> Exercise aim:
In the records that follow, find the line with "Datenschutz (1089, 975)"; from there, retype every line exactly through the line with "NA (32, 1041)", which also belongs to the answer.

> Study material:
[Start of Attachment]

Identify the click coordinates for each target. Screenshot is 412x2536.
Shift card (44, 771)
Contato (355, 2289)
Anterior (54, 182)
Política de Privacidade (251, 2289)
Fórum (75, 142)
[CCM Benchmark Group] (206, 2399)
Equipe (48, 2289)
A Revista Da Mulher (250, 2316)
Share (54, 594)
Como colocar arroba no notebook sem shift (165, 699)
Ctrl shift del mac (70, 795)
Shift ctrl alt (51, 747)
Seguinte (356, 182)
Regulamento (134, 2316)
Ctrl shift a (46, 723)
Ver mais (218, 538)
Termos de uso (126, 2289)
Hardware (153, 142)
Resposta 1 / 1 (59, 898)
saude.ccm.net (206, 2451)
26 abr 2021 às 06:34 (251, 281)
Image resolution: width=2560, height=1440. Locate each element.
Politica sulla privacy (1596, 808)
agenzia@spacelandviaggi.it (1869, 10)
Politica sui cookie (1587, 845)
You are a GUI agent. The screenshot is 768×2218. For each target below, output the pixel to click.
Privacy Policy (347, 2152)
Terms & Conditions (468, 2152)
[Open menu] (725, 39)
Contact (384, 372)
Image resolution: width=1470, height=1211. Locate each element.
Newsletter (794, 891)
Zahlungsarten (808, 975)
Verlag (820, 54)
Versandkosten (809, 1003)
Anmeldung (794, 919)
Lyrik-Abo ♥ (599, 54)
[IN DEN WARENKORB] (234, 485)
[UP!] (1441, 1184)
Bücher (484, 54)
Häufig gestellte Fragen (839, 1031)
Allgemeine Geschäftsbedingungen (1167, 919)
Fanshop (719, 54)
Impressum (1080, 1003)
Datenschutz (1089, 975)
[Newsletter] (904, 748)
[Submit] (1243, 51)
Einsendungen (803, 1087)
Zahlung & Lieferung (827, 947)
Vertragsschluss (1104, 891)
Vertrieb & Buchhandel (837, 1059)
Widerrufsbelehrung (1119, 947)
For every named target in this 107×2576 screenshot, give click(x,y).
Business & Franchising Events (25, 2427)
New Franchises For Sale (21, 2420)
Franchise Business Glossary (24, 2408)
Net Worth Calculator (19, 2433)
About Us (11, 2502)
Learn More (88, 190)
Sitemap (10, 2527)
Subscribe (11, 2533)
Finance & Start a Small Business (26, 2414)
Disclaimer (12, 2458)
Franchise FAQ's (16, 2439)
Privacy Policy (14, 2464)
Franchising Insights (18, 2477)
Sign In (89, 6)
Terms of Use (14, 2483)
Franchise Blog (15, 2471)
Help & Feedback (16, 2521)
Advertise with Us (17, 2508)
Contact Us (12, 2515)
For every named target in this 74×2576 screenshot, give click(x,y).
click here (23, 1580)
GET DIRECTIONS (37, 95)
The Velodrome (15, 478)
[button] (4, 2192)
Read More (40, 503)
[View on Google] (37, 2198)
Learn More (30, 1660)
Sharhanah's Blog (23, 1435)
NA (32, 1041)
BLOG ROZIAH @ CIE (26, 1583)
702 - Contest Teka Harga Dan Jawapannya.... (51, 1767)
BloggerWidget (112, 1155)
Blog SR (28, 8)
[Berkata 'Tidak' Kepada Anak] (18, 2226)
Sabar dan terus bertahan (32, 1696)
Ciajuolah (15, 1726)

[End of Attachment]

> Solution for this task:
Datenschutz (1089, 975)
[Newsletter] (904, 748)
[Submit] (1243, 51)
Einsendungen (803, 1087)
Zahlung & Lieferung (827, 947)
Vertragsschluss (1104, 891)
Vertrieb & Buchhandel (837, 1059)
Widerrufsbelehrung (1119, 947)
For every named target in this 107×2576 screenshot, give click(x,y).
Business & Franchising Events (25, 2427)
New Franchises For Sale (21, 2420)
Franchise Business Glossary (24, 2408)
Net Worth Calculator (19, 2433)
About Us (11, 2502)
Learn More (88, 190)
Sitemap (10, 2527)
Subscribe (11, 2533)
Finance & Start a Small Business (26, 2414)
Disclaimer (12, 2458)
Franchise FAQ's (16, 2439)
Privacy Policy (14, 2464)
Franchising Insights (18, 2477)
Sign In (89, 6)
Terms of Use (14, 2483)
Franchise Blog (15, 2471)
Help & Feedback (16, 2521)
Advertise with Us (17, 2508)
Contact Us (12, 2515)
For every named target in this 74×2576 screenshot, give click(x,y).
click here (23, 1580)
GET DIRECTIONS (37, 95)
The Velodrome (15, 478)
[button] (4, 2192)
Read More (40, 503)
[View on Google] (37, 2198)
Learn More (30, 1660)
Sharhanah's Blog (23, 1435)
NA (32, 1041)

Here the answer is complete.